Contrat administratif : ouverture du recours pour des tiers

La possibilité d’exercer un recours contre le contrat administratif n’était ouverte qu’aux concurrents évincés. Telle était la solution posée par un arrêt du Conseil d’État, Assemblée, 16 juillet 2007, Sté Tropic Travaux Signalisation, n° 291545 l.

Depuis l’arrêt du 4 avril 2014, Département de Tarn et Garonne, l’assemblée du Conseil d’État autorise tout tiers à un contrat administratif s’estimant lésé dans ses intérêts d’en contester également la validité. Cette action est également ouverte aux membres de l’organe délibérant de la collectivité territoriale ou du groupement de collectivités territoriales concerné, ainsi qu’au représentant de l’État dans le département dans l’exercice du contrôle de légalité.

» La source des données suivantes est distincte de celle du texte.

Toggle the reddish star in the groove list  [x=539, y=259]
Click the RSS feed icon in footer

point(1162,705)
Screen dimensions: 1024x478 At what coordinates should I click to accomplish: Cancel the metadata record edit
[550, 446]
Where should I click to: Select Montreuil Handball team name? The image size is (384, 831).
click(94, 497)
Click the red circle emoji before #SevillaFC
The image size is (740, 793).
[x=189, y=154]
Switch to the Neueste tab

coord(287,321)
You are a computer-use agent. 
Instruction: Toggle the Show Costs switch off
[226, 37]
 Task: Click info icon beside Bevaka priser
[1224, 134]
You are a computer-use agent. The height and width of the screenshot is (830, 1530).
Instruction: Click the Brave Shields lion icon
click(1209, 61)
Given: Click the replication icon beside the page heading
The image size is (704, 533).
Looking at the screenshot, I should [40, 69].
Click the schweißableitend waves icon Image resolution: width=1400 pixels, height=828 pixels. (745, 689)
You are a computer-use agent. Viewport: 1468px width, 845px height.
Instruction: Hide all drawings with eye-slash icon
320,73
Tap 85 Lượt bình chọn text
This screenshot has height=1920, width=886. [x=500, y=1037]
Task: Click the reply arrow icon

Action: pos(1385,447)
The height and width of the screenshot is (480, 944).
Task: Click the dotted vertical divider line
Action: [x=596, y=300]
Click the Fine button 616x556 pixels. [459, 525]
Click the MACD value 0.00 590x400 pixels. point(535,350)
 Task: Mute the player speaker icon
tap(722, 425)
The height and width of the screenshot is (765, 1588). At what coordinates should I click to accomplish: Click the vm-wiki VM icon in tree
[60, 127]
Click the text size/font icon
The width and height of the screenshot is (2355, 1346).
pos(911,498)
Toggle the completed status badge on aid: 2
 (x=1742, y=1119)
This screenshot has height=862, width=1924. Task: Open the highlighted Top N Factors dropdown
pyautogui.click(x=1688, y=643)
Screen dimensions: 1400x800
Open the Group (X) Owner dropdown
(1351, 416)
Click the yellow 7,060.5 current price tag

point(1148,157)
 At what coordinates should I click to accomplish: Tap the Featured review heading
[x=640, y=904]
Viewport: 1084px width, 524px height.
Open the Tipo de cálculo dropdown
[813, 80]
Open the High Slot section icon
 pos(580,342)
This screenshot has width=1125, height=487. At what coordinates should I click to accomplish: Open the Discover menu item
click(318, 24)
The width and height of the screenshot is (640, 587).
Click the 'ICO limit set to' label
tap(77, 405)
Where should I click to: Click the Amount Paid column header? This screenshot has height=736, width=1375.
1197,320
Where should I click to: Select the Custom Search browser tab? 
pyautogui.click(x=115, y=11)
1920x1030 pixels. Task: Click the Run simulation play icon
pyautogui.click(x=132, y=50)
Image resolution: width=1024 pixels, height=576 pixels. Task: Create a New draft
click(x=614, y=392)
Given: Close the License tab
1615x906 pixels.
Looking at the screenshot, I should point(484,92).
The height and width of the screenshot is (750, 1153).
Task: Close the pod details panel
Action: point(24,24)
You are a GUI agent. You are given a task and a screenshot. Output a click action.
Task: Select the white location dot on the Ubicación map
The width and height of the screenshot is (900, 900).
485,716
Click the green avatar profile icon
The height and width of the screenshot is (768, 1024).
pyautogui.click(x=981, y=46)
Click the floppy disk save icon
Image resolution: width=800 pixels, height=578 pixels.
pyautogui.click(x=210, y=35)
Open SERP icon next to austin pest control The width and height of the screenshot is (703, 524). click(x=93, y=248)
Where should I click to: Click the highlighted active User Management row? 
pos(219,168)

Les personnes intéressées ont deux mois pour agir à compter de l’accomplissement des mesures de publicité.
Le juge pourra apprécier l’importance et les conséquences des vices entachant la validité du contrat. Il pourra ainsi décider de la poursuite de l’exécution du contrat si elle est possible, inviter les parties à prendre des mesures de régularisation au besoin ou, en cas d’impossibilité de poursuite de l’exécution, résilier le contrat. En cas de contenu illicite ou s’il est atteint de tout vice d’une particulière gravité que le juge doit relever d’office, l’annulation totale ou partielle est possible.
Le tiers peut également demander une indemnisation du préjudice découlant de l’atteinte des droits lésés.